(begin)

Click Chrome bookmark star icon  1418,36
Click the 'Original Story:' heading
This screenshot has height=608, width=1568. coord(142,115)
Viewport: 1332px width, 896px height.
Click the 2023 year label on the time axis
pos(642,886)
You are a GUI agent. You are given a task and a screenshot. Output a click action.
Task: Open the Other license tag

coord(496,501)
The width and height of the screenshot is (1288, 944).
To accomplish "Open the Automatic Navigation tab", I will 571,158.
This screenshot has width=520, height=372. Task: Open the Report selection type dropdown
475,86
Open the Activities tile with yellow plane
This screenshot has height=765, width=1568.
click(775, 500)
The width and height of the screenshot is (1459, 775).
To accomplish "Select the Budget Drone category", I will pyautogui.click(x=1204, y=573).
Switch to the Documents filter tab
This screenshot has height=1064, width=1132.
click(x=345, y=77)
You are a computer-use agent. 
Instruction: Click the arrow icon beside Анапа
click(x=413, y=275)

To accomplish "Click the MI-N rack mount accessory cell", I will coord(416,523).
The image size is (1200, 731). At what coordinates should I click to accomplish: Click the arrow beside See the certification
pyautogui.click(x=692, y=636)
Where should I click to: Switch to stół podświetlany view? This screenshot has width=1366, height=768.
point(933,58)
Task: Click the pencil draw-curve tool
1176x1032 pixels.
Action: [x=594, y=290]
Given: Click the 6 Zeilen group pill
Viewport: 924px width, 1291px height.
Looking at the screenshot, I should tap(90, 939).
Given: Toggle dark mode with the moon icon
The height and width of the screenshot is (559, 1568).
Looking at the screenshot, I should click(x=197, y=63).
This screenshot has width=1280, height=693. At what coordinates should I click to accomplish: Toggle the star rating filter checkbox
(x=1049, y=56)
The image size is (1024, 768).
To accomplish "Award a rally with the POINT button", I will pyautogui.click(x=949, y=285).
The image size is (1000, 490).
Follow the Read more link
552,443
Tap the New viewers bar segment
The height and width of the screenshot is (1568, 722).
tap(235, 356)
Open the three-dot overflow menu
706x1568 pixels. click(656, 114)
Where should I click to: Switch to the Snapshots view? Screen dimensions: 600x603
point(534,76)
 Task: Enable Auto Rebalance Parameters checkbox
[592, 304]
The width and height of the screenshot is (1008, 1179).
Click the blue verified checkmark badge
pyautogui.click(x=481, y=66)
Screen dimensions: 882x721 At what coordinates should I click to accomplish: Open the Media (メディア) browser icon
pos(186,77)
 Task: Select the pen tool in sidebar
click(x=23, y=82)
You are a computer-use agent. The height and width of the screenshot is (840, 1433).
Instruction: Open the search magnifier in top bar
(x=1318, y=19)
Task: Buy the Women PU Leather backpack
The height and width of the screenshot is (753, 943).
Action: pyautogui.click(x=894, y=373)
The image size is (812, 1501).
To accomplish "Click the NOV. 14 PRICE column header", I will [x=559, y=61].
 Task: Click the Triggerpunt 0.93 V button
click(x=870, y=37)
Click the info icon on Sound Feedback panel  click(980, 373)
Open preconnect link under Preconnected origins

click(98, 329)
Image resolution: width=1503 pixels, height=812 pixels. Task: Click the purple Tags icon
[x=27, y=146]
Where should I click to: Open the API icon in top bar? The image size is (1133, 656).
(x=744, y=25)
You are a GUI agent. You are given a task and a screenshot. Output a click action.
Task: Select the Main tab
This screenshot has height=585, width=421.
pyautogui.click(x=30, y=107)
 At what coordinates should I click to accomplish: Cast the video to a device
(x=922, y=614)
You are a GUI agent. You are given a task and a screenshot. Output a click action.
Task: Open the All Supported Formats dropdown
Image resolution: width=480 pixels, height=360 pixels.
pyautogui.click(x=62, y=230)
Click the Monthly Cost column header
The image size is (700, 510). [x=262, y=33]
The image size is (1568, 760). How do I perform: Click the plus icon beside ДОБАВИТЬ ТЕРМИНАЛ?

(end)

### Problem
Rewrite the material from the line with "Where should I click to: Switch to the" up to and including the line with "pyautogui.click(x=62, y=230)", swapping "magnifier" for "magnifying glass" and leaving everything else as it is.

### Correct response
Where should I click to: Switch to the Snapshots view? Screen dimensions: 600x603
point(534,76)
 Task: Enable Auto Rebalance Parameters checkbox
[592, 304]
The width and height of the screenshot is (1008, 1179).
Click the blue verified checkmark badge
pyautogui.click(x=481, y=66)
Screen dimensions: 882x721 At what coordinates should I click to accomplish: Open the Media (メディア) browser icon
pos(186,77)
 Task: Select the pen tool in sidebar
click(x=23, y=82)
You are a computer-use agent. The height and width of the screenshot is (840, 1433).
Instruction: Open the search magnifying glass in top bar
(x=1318, y=19)
Task: Buy the Women PU Leather backpack
The height and width of the screenshot is (753, 943).
Action: pyautogui.click(x=894, y=373)
The image size is (812, 1501).
To accomplish "Click the NOV. 14 PRICE column header", I will [x=559, y=61].
 Task: Click the Triggerpunt 0.93 V button
click(x=870, y=37)
Click the info icon on Sound Feedback panel  click(980, 373)
Open preconnect link under Preconnected origins

click(98, 329)
Image resolution: width=1503 pixels, height=812 pixels. Task: Click the purple Tags icon
[x=27, y=146]
Where should I click to: Open the API icon in top bar? The image size is (1133, 656).
(x=744, y=25)
You are a GUI agent. You are given a task and a screenshot. Output a click action.
Task: Select the Main tab
This screenshot has height=585, width=421.
pyautogui.click(x=30, y=107)
 At what coordinates should I click to accomplish: Cast the video to a device
(x=922, y=614)
You are a GUI agent. You are given a task and a screenshot. Output a click action.
Task: Open the All Supported Formats dropdown
Image resolution: width=480 pixels, height=360 pixels.
pyautogui.click(x=62, y=230)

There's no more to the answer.